Hello, I recently encountered an issue with the function huggingface.load_dataset() that raised the following error:

Error: KeyError: ‘tags’

In an attempt to resolve this, I found a tutorial (link here), which suggested updating the huggingface_hub library in the requirements.txt file. I followed the tutorial and updated the huggingface_hub version accordingly. However, after this update, I am now facing a different error.

--> ERROR: docker.io/library/python:3.1: not found

Can anyone help with understanding why this update is causing an issue and how I can fix it?
Space: QASports Website - Basketball - a Hugging Face Space by leomaurodesenv

1 Like

Hi! It seems like you’ve encountered two distinct issues after updating the huggingface_hub library.

  1. KeyError: ‘tags’ – This error usually occurs when the dataset you’re trying to load has missing metadata or if you’re using an incompatible version of the dataset. It could also be caused by outdated versions of datasets or huggingface_hub. Updating both might help resolve this.

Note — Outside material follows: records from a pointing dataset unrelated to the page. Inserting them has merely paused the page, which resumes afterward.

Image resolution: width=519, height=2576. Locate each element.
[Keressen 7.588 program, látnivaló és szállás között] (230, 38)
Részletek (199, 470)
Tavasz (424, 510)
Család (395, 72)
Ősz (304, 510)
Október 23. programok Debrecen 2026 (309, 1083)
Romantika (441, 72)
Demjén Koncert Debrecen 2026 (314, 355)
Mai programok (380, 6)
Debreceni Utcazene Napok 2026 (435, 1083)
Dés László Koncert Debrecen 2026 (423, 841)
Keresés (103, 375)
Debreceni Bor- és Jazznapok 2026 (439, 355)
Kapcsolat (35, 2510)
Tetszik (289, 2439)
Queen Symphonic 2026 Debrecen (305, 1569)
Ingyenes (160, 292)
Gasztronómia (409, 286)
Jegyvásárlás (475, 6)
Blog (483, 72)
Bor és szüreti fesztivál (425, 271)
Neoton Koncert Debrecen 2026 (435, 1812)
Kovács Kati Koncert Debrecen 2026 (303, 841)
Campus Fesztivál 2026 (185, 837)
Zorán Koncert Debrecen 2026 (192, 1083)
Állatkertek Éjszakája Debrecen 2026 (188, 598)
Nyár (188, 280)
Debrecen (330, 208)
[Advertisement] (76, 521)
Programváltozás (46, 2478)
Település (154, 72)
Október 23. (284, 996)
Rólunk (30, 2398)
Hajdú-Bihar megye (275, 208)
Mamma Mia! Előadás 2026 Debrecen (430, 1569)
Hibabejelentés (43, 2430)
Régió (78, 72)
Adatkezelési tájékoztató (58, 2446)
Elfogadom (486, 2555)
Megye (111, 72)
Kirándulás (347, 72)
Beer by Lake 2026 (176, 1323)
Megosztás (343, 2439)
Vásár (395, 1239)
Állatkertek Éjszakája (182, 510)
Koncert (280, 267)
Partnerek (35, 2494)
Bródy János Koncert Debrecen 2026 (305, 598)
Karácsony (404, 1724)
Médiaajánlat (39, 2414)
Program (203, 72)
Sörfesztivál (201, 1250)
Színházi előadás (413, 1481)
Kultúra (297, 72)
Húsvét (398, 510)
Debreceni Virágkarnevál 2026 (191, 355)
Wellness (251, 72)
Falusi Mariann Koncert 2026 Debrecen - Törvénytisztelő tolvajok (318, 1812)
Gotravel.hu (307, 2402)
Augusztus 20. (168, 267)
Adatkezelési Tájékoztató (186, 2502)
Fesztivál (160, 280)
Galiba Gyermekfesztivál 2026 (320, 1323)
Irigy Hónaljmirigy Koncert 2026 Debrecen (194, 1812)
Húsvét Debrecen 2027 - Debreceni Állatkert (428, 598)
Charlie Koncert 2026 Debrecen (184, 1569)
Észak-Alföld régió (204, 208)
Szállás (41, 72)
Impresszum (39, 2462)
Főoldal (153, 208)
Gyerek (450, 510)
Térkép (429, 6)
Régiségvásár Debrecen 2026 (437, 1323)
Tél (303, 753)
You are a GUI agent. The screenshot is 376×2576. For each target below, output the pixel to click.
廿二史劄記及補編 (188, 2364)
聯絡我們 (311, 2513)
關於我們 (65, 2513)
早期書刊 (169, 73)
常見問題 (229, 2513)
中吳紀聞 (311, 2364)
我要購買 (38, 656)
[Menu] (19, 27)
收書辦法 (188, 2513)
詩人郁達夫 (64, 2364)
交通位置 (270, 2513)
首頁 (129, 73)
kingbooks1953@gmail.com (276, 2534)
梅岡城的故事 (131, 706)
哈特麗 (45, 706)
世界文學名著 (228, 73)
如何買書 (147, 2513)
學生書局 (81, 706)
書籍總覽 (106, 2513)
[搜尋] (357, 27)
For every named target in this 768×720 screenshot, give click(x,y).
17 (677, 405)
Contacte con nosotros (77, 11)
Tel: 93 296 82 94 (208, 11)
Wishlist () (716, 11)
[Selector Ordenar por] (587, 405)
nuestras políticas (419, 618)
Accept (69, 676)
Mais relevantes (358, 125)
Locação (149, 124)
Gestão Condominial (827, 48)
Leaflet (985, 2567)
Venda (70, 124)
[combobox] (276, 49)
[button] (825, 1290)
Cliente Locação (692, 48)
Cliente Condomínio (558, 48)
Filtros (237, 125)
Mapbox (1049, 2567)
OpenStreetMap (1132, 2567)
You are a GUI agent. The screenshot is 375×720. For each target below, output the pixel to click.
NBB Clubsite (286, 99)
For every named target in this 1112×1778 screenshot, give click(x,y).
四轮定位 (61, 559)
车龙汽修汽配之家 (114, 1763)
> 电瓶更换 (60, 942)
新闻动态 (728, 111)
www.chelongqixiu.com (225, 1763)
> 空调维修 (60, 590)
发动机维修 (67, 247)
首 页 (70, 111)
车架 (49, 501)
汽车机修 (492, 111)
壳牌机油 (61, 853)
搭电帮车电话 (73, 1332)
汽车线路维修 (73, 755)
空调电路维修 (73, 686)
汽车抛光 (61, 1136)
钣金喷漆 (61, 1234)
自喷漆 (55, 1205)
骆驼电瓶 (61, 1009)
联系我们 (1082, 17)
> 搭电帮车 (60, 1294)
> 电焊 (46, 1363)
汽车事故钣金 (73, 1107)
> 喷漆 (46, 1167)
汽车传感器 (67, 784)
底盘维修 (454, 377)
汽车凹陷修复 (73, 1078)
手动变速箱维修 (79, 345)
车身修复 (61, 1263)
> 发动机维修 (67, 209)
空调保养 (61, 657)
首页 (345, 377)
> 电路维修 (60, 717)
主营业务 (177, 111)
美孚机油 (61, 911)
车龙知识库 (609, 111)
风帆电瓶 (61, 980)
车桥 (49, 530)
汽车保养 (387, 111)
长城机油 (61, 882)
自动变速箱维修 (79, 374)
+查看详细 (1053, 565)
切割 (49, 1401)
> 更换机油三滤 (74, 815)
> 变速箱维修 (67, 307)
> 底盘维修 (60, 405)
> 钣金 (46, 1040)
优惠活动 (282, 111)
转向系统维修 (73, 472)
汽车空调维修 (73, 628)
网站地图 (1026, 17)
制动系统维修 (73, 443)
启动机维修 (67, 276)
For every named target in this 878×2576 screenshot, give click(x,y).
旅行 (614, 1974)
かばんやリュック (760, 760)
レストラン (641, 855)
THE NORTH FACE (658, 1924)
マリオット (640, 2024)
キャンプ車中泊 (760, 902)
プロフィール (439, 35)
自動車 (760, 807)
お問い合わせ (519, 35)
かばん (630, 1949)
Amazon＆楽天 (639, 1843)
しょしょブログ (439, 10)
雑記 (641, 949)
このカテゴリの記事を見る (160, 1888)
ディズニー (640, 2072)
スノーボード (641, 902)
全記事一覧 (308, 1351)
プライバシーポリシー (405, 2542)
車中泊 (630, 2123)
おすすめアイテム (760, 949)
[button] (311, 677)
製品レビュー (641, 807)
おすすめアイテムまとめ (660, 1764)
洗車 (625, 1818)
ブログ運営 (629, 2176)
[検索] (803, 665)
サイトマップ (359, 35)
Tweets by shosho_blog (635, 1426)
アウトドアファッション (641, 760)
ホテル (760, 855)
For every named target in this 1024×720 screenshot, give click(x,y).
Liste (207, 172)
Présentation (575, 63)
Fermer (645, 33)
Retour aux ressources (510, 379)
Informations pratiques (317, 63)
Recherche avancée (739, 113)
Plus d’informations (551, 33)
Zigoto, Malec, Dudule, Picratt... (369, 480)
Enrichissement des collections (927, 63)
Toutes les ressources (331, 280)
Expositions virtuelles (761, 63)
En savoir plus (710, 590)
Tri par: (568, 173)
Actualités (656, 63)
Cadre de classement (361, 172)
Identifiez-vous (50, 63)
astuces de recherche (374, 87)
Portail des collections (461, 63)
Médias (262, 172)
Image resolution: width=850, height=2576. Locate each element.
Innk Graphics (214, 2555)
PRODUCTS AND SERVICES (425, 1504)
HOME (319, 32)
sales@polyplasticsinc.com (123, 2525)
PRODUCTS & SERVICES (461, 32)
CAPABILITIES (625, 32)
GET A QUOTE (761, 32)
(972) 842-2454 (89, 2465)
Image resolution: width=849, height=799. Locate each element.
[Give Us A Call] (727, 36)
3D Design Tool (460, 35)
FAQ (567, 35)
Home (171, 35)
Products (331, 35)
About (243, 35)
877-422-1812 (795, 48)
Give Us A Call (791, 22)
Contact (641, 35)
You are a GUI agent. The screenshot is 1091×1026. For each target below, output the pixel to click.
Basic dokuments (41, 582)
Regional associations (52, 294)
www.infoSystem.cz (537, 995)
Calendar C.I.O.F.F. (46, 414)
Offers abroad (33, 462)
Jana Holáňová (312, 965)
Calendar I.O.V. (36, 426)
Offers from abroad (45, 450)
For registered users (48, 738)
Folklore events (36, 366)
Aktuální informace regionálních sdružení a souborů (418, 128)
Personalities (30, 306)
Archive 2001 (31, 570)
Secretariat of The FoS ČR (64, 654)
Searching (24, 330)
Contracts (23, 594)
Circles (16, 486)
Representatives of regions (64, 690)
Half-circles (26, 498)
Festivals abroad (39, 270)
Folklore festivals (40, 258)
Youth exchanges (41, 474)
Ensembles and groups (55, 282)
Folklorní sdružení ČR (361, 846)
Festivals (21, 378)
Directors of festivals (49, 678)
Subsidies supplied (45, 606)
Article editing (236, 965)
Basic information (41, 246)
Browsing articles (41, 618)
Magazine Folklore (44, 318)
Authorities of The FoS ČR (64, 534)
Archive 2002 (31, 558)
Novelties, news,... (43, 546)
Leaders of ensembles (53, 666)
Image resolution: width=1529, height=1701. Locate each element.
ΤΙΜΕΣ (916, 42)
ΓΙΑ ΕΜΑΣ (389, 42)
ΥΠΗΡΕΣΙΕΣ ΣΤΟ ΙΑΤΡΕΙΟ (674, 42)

  2. ERROR: Docker Hub Container Image Library | App Containerization not found – This issue is due to the use of a non-existent Docker image. The python:3.1 image does not exist (the latest stable version of Python is 3.10 or 3.11). You should update your Dockerfile or requirements to use a valid image, such as python:3.8, python:3.9, or python:3.10.

Suggested Fix:

  • Roll back or update your Hugging Face libraries to ensure compatibility:
    pip install --upgrade huggingface_hub datasets
    
  • Correct the Docker image reference:
    • Update your Dockerfile to use a valid Python image, e.g.:
      FROM python:3.9
      

Hope this help!

3 Likes

Hello @Alanturner2 , thank you for your suggestions.

Do you know how can I change the Docker image? I am using Streamlit Spaces, thus it is not clear for me how to do that.

[Edit] Please, take a look into my last commit who generated the Docker image issue - fix: load dataset · leomaurodesenv/qasports-website at c5b95e6

1 Like

I just fixed. Step-by-step:

  • Downgrade the Python from 3.10 to 3.9
  • Fix Streamlit sdk version
  • Update the requirements.txt with latest datasets and huggingface_hub libraries.

README.md

sdk: streamlit
sdk_version: 1.33.0
python_version: 3.9
app_file: app.py
...

requirements.txt

# HuggingFace
datasets==3.2.0
huggingface_hub==0.27.0

app.py

from datasets import load_dataset

dataset_name = "PedroCJardim/QASports"
dataset_split = "basketball"
dataset = load_dataset(dataset_name, name=dataset_split)

1 Like

This topic was automatically closed 12 hours after the last reply. New replies are no longer allowed.